Our calculations regarding division of costs are based on two assumptions: 1) system costs are principally fixed costs associated with the purchase of hardware and software 10; and 2) large entities will continue to invest more heavily in hardware and software expenditures than small entities. We estimate that 80 percent of the system costs will be born by large entities. The remaining 20 percent of total systems costs will be absorbed by small entities. To calculate the effect on small businesses, we multiplied the system compliance costs cited in the RIA by the proportion of the costs we expect small entities to incur (20 percent of total). We then multiplied the total cost of system compliance for small entities by the percentage of health care revenue by industry and calculated a cost per entity.
We used HCFA’s estimate of total national health expenditures to calculate the percent of total health care business that is represented by types of health care entities. We calculated the proportion of business transacted by a type of health care entity (by SIC code) and multiplied this by the total expenditures ($1.084 billion total) 11. National expenditure data is a useful measure for allocating system compliance costs for two reasons. Even though system compliance costs are primarily fixed costs, we assume that they bear some relationship to the size and level of the activity of the entity. Similarly, national expenditures vary according to both size and level of activity. Second, in contrast to the annual receipts compiled by the Business Census Survey, national expenditure information compares its data to other sources in order to validate its results. Thus, we decided that the national expenditure data are a more reliable source of overall business activity for our purposes. Based on these assumptions, we believe that the total cost of system compliance for all small health care entities will be approximately $18 million. Dividing costs by the number of small entities suggests that the average cost of system compliance is $40.13 per entity.
The cost of notice development is approximately $21 per small entity. We assume that many small providers will receive assistance developing their notice policies from professional associations. Thus, the overall cost of developing compliant notices is significant, but the cost per entity is small. The cost to small entities of developing notices is based on the proportion of expenditures generated by small entities. We recognize that this may not adequately capture the costs of developing a provider or plan’s notice of their privacy policies, and invite comment on our approach.
Finally, we attempted to estimate the impact of compliance costs on small entities by comparing the cost of complying with the proposed rule to an entity’s annual expenditures (Table E). We computed the percent of small entity expenditures as a percent of national expenditures by calculating the proportion of small business receipts (from census data compiled for the SBA) that apply to segments of the health care market. Although we believe that the SBA data understates the amount of annual receipts, we assumed that the underestimates are consistent across all entities. Thus, although the dollar amounts reported by the SBA are incorrect, our assumption is that the proportion of small entity receipts relative to total annual receipts is correct.

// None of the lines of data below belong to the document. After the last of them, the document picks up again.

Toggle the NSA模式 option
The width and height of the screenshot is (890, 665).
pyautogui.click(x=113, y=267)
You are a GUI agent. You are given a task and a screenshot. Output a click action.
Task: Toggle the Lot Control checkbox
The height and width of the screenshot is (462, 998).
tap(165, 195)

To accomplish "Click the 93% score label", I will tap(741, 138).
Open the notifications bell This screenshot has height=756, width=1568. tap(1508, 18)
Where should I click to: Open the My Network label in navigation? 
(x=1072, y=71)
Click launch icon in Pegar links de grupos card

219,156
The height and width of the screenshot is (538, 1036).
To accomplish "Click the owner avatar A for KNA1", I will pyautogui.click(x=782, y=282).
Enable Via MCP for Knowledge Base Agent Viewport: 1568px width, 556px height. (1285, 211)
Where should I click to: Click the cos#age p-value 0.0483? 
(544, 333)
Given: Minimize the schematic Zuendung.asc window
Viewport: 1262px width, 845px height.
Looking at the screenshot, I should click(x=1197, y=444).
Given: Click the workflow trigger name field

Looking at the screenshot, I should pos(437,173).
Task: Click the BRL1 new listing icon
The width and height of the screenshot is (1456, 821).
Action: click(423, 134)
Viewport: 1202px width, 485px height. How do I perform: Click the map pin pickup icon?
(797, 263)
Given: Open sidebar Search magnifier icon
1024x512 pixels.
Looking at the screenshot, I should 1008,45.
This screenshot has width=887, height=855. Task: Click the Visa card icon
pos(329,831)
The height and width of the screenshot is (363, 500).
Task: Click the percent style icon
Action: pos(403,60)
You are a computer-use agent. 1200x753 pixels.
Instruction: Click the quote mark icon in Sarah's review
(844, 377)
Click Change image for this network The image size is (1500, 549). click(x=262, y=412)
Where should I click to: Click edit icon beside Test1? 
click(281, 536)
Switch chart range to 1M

Applying the percent of small entity receipts to the national expenditure data allows us to estimate the percent of national expenditures represented by small entities. We then considered the total compliance cost (initial and ongoing cost) as a percent of small business expenditures. Our estimates suggest that the cost of complying with the proposed rule represent approximately 0.12 percent of total annual expenditures for a small health care entity in the first year. The relative cost of complying with the proposed rule is substantially lower in subsequent years, representing 0.04 percent of an entity’s annual expenditures. The relative cost of complying with the proposed regulation cost of complying is highest for small health insurers (1.03 percent of expenditures). These costs will be higher due to the volume and complexity of health plan billing systems; health plans are required to implement more policies and procedures to protect health information because they handle so much personally identifiable information. Because health plan costs are higher and there is a smaller number of plans than other type of entities affected by the regulation, these costs result in a higher annual cost per small health plan. Table E further illustrates the cost impact by type of entity in the first year.
|Industry||Total Annual Initial and Ongoing Costs in the First Year, per Small Entity||Annual Expenditure per Small Entity~||Compliance Cost as a Percentage of a Small Entity's Annual Expenditures|
|Drug Stores & Proprietary Stores^||$1,480.03||$2,046,199||0.07%|
|Accident & Health Insurance & Medical Service Plans^ (Accident & Health Insurance and Hospital & Medical Service Plans)||$3,602.41||$350,467||1.03%|
|Offices & Clinics Of Doctors Of Medicine||$680.20||$695,560||0.10%|
|Offices & Clinics Of Dentists||$531.94||$434,260||0.12%|
|Offices & Clinics Of Other Health Practitioners||$612.94||$583,805||0.10%|
|Nursing & Personal Care Facilities||$2,457.99||$1,629,755||0.15%|
|Home Health Care Services||$877.49||$1,003,475||0.09%|
|Other Health Care Services including Lab Services||$503.55||$351,146||0.14%|
* The SBA defines small health care entities as those with annual revenue under $5,000,000.
** Total Initial Compliance Cost includes policy implementation and systems compliance costs
~ Based on the assumption that the proportion of revenue generated by small businesses approximates the proportion of expenditures faced by small businesses
^ Includes some entities not covered by this regulation. Pharmacies are the only component of Drug Stores and Proprietary Stores covered by the regulation. Accident and workers compensation insurance are not covered by the regulation.